We feed the model images with a block masked out (blacked out), alongside the original (the ground truth). Over many examples, it learns to fill in the blanks. It does this through neural networks.

The easiest way to think about neural networks: function approximators. They learn patterns in data by adjusting weights over time. Here, we want to approximate the mapping from a masked image to the original. For that, we use a special type of neural network called an autoencoder.

What is an autoencoder?

An autoencoder compresses input data (our images) into a smaller representation (encoding), then reconstructs the input from that smaller representation (decoding). Our goal: get the decoder to reconstruct the full image from its masked version.

An autoencoder doesn’t necessarily compress. Its purpose is to transform an input signal into a latent representation (encode), then reconstruct the original signal from that representation (decode). The design of the latent space can serve different functions:

  • Using a smaller latent spatial size (smaller height and width) helps the model understand shapes and patterns over local pixel regions.
  • Designing a compressed latent space enables the model to act like a traditional compression algorithm.
  • Structuring the latent space with specific mathematical properties (such as a multivariate Gaussian) allows for sampling and generating new outputs from random noise (as in variational autoencoders).

We need layers of these autoencoders, and for that we need a Convolutional Neural Network (CNN). CNNs are built to work with images. Instead of connecting every pixel to every other pixel (far too slow), they use filters to scan the image. CNNs are excellent at identifying spatial hierarchies: edges that form shapes, shapes that form objects, objects that form scenes. They work with a sliding window operator (the “convolution”) using a small convolutional kernel trained to detect patterns, the same way filters work in classic computer vision. Think of someone scanning an image through a magnifying glass, spotting patterns in small regions and learning them.

Theory covered. Let’s see how it all comes together in code.

Code Walkthrough

Our model works with 32x32 grayscale images. We’ll use masks to black out parts of the image for the model to learn from. Instead of a sample dataset, we’ll generate our own synthetic data.

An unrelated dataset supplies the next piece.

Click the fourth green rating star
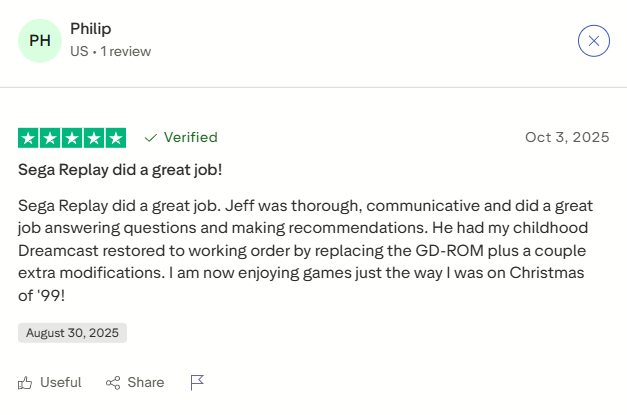The image size is (627, 415). point(94,138)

First, configure parameters: learning rate, epochs, and image dimensions.

const IMAGE_HEIGHT = 32;
const IMAGE_WIDTH = 32;
const IMAGE_CHANNELS = 1;

const NUM_TRAINING_SAMPLES = 1000;
const EPOCHS = 150;
const BATCH_SIZE = 8;
const LEARNING_RATE = 0.0005;
const MODEL_SAVE_PATH = 'file://./my-inpainting-model';

We’re training on 1000 32x32 pixel grayscale images. Epochs determines how many times we loop over the training set (how many full training iterations). The learning rate controls how big a step the model takes when adjusting. As the model learns, it makes predictions, checks how wrong it was (the loss), and tweaks its internal weights. A smaller learning rate helps the model converge more smoothly and reduces the risk of overshooting.

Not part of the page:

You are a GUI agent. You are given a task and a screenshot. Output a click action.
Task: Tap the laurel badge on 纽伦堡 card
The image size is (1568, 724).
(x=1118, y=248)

The best analogy I’ve come across: think of the learning rate as riding a rollercoaster. A slower descent (smaller learning rate) means you reach the bottom carefully. A faster one gets you there quicker, but you might overshoot the bottom entirely and bounce back up, missing the optimal point.

A learning rate that’s too small means the model learns painfully slowly (or gets stuck). Too large and it may miss the ideal training point entirely. You’re aiming for gradual, stable convergence. Expect to experiment; getting this right first time is rare.

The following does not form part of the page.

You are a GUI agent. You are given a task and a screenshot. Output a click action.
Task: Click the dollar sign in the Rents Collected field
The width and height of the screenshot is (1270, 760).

Next, the inpainting model itself.

function createInpaintingModel(inputShape) {
  const model = tf.sequential();

  model.add(tf.layers.conv2d({
    inputShape: inputShape, filters: 32, kernelSize: 3, activation: 'relu', padding: 'same'
  }));
  model.add(tf.layers.maxPooling2d({ poolSize: 2, strides: 2 }));

  model.add(tf.layers.conv2d({
    filters: 64, kernelSize: 3, activation: 'relu', padding: 'same'
  }));
  model.add(tf.layers.maxPooling2d({ poolSize: 2, strides: 2 }));

  model.add(tf.layers.conv2d({
    filters: 128, kernelSize: 3, activation: 'relu', padding: 'same'
  }));
  model.add(tf.layers.maxPooling2d({ poolSize: 2, strides: 2 }));

  model.add(tf.layers.conv2dTranspose({
    filters: 128, kernelSize: 3, strides: 2, activation: 'relu', padding: 'same'
  }));

  model.add(tf.layers.conv2dTranspose({
    filters: 64, kernelSize: 3, strides: 2, activation: 'relu', padding: 'same'
  }));

  model.add(tf.layers.conv2dTranspose({
    filters: 32, kernelSize: 3, strides: 2, activation: 'relu', padding: 'same'
  }));

  model.add(tf.layers.conv2d({
    filters: inputShape[2], kernelSize: 3, activation: 'sigmoid', padding: 'same'
  }));

  model.compile({
    optimizer: tf.train.adam(LEARNING_RATE),
    loss: 'meanSquaredError'
  });
  model.summary();
  return model;
}

This is the convolutional autoencoder: an encoder paired with a decoder. conv2d detects features like edges or patterns. maxPooling2d shrinks the image while preserving the important bits. conv2dTranspose upsamples (grows) the image back to its original size. A final conv2d produces the output using a sigmoid activation to keep pixel values between 0 and 1.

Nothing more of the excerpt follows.